Mouse Anti-NCAM1 Recombinant Antibody (clone 5A2) (CAT#: NS-054CN)

Figure 1 The specific binding of chimeric monoclonal ch.MK1 and monoclonal 5A2 antibodies to native NCAM.

NCAM molecules were precipitated from IMR-5 (NCAM+ neuroblastoma) cell lysates by ch.MK1 or 5A2 Abs plus Protein A sepharose beads. Precipitated NCAM was then analysed in a Western Blot and NCAM bands were detected using the murine reference antibody 123C3. Cell lysates were pretreated with neuraminidase to digest polysialic acid substitutes that could weaken the precipitation step. Abbreviations used: 5A2 contr., immunoprecipitation with 5A2 Abs without cell lysate as a control; MK1 contr., immunoprecipitation with ch.MK1 Abs without cell lysate as a control; 5A2, immunoprecipitation with 5A2 Abs with cell lysate; MK1, immunoprecipitation with ch.MK1 Abs with cell lysate; 123C3, immunoprecipitation with 123C3 Abs with IMR-5 cell lysate.
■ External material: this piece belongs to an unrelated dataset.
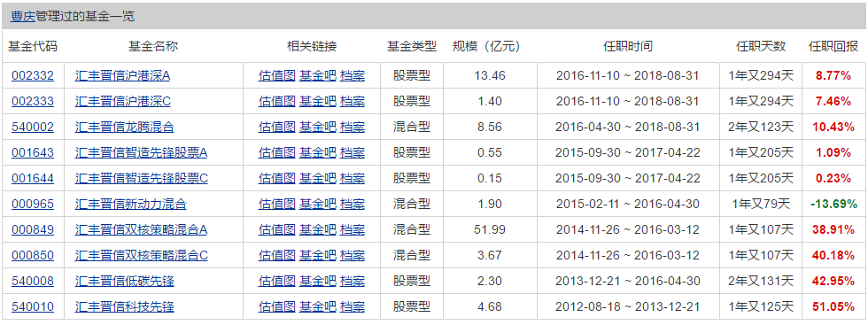Open 汇丰晋信沪港深C fund name
The height and width of the screenshot is (325, 868).
pos(123,101)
Figure 2 Murine monoclonal anti-NCAM antibody 5A2 specifically binds to NCAM on viable cells.

IMR5-75 (NCAM+ neuroblastoma) was incubated with 5A2 or ch.KLH Abs as a control. Abs reacting with cells were detected by goat anti-human IgG-biotin and streptavidin-PE. The results clearly demonstrate binding of 5A2 Abs to NCAM on cell surfaces.

Figure 3 The inhibitory effect of anti-NCAM Abs on subcutaneous IMR5-75 tumor growth in SCID mice.

Prior s.c. injection of IMR5-75 cells mice were treated i.v. with anti-ASGM1 (asialo-GM1) antiserum to deplete murine NK cells in order to synchronize tumour growth. Groups of 6 SCID mice were subcutaneously challenged with 2 x 10⁷ IMR5-75 NCAM expressing human neuroblastoma cells to induce subcutaneous growth of a tumor nodule. At day 14 mice were treated intravenously with 2 x 10⁷ freshly isolated human PBMC plus 100 µg 5A2 Abs (closed circles) or PBMC alone (open circles) as a control. Treatment was intensified on day 19, 21, and 24 by injecting 2 x 10⁷ freshly isolated human PBMC plus 100 µg 5A2 Abs intravenously and an additional intralesional injection of the same doses. Tumor growth was monitored by three-dimensional measurement by calliper and tumor volume was calculated (volume [mm³] =4/3*3.14159*x/2*y/2*z/2). From 6 mice per group 5 mice per group entered the analyses and one mouse per group was censored as an outlier. At day 25 and 26 tumor sizes differed significantly between experimental and control group using the students t-test to compare tumor sizes at each time point.